Word and item position data
#####

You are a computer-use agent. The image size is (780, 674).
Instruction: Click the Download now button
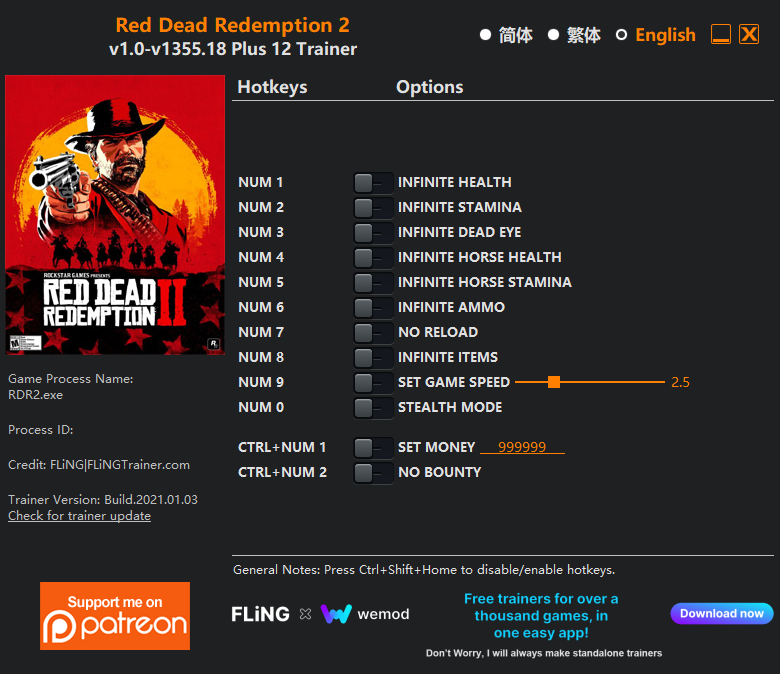pyautogui.click(x=722, y=613)
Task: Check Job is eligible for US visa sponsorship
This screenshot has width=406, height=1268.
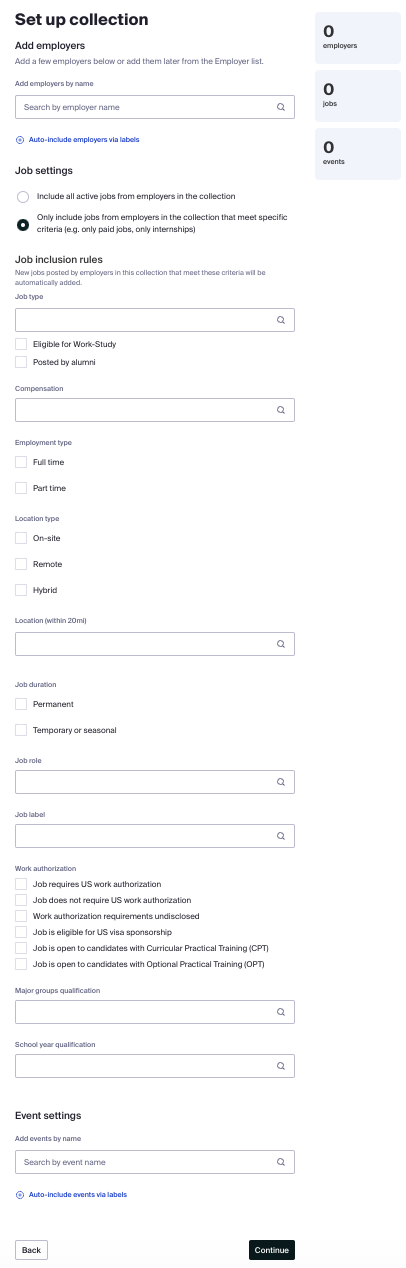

#####

Write out the data again with "screenshot" switched to "capture" and everything else kept the same. Leave out the pictures.

Task result:
You are a computer-use agent. The image size is (780, 674).
Instruction: Click the Download now button
pyautogui.click(x=722, y=613)
Task: Check Job is eligible for US visa sponsorship
This capture has width=406, height=1268.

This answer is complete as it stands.